O líder supremo da revolução iraniana, aiatolá Ali Khamenei, manifestou nesta segunda-feira seu apoio às revoltas no mundo árabe e ressaltou que aqueles que os reprimem merecem ser castigados.
Em discurso na televisão por ocasião do ano novo persa, que começou nesta segunda-feira, ele afirmou que o ano que inicia deve ser “o da Jihad econômica” contra as sanções impostas pela comunidade internacional por causa das suspeitas sobre o real objetivo do programa nuclear iraniano.
“Espero que a misericórdia de Deus contribua para aliviar imediatamente o sofrimento dos povos em Bahrein, Iêmen e Líbia e que castigue com o tormento os inimigos dessas nações”, declarou.

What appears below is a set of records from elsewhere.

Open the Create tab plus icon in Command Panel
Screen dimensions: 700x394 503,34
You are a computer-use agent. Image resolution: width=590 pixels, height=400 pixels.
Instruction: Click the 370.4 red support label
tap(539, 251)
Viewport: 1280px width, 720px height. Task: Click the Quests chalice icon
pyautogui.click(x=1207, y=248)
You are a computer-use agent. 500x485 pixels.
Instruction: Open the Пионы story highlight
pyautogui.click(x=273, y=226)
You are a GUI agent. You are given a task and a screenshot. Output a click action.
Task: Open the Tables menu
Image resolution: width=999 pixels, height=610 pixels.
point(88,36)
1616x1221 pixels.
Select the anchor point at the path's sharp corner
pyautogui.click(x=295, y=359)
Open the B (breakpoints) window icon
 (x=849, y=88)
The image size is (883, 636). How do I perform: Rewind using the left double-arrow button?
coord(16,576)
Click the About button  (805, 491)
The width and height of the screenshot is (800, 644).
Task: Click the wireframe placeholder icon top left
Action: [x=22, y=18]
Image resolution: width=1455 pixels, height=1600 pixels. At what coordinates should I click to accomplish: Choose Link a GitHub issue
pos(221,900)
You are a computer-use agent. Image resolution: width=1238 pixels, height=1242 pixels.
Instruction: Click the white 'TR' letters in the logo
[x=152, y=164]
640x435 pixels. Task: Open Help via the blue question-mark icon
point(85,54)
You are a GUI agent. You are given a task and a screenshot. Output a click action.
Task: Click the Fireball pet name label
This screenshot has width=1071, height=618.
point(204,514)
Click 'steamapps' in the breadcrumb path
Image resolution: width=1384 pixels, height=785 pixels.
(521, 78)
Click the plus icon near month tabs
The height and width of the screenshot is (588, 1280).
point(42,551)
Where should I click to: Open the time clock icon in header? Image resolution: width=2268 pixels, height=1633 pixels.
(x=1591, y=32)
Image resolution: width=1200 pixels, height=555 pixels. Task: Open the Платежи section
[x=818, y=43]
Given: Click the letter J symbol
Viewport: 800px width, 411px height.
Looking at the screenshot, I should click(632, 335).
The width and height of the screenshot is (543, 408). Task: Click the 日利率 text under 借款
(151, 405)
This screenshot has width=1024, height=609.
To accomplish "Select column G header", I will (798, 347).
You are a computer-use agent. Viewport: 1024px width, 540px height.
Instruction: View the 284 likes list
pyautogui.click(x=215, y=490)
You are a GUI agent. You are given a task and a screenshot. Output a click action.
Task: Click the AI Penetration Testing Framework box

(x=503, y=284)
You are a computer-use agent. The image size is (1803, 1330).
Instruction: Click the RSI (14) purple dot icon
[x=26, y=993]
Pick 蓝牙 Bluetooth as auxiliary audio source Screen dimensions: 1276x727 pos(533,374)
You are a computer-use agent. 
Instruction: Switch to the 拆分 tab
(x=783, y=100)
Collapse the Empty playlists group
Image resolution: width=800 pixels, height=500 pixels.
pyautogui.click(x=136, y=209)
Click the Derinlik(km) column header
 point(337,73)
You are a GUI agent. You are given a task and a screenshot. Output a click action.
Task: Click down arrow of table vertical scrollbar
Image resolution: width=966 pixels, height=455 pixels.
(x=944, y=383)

“O que está acontecendo com as populações desses países não permite que possamos desfrutar da alegria do novo ano”, acrescentou Khamenei.
Desde que as revoltas no mundo árabe eclodiram no mês de janeiro na Tunísia, o Irã as definiu como “uma onda de despertar islâmico”.
No entanto, a oposição iraniana qualificou o regime como “hipócrita”, já que reprime com extrema violência os protestos no país.
Khamenei também deu conselhos à população iraniana e declarou o novo ano como “o ano da jihad (guerra santa) econômica”.
“A intenção das sanções que os inimigos da nação iraniana impuseram é prejudicar o progresso do país, evitar que colha os frutos de seu esforço. Naturalmente, não conseguirão seus objetivos”, afirmou.
O Irã atravessa um momento difícil devido, em grande parte, às sanções impostas pela comunidade internacional depois que o regime ignorou as advertências das grandes potências e começou a enriquecer urânio por própria conta.
Ao bloqueio financeiro se soma o impacto que teve na economia doméstica o polêmico plano do presidente iraniano, Mahmoud Ahmadinejad, que reduziu os subsídios a gasolina, energia e alimentos.
A medida, que foi aprovada após quase um ano de enfrentamento entre o Governo e o Parlamento, fez os preços dispararem, em particular os da eletricidade, do gás e da gasolina.